## DATA SECTION
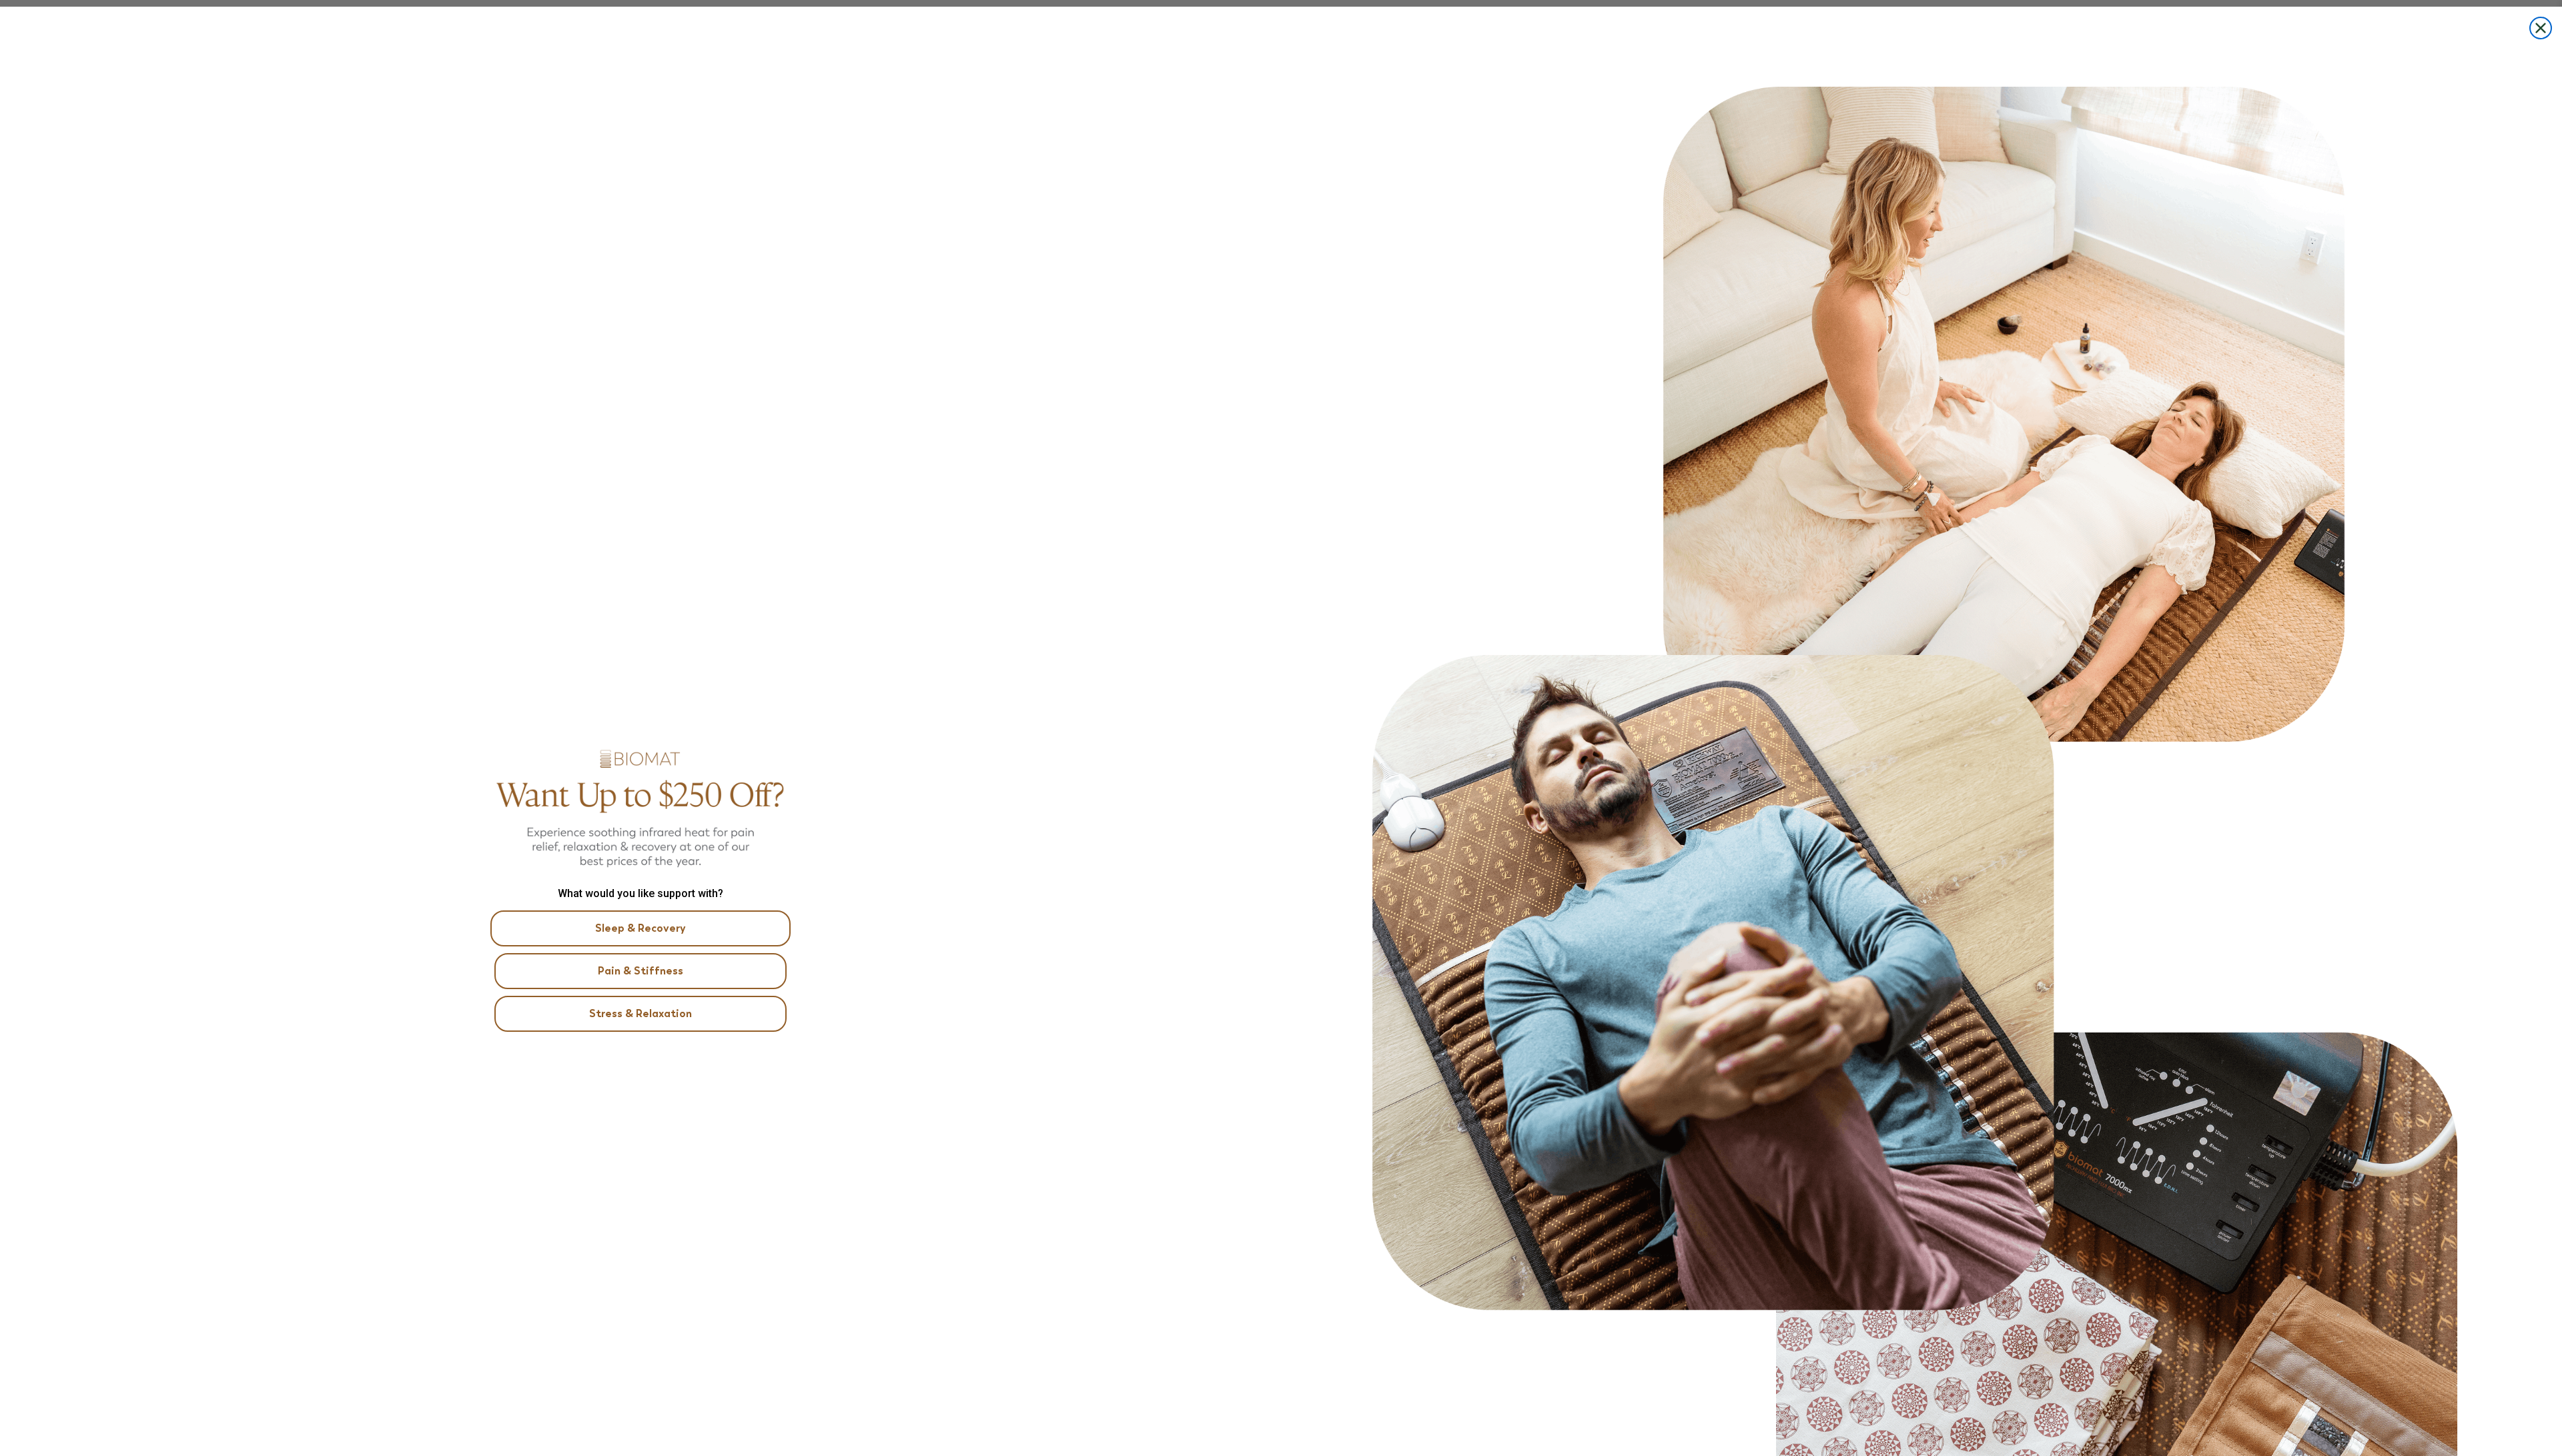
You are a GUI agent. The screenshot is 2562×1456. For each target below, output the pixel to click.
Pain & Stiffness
---
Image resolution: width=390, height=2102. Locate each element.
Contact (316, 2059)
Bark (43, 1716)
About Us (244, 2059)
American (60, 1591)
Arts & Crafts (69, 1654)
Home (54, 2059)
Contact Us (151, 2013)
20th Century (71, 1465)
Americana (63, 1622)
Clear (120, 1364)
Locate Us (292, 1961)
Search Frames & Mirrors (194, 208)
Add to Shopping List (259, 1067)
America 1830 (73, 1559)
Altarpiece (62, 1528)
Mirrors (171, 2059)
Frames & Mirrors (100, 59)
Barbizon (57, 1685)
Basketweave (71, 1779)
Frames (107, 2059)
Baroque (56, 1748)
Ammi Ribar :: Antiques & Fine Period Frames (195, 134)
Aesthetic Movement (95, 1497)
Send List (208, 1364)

## TASK INSTRUCTIONS
This exercise requires the number of lines in the entries holding the word "Frames", written alone.

## FINISHED EXERCISE
4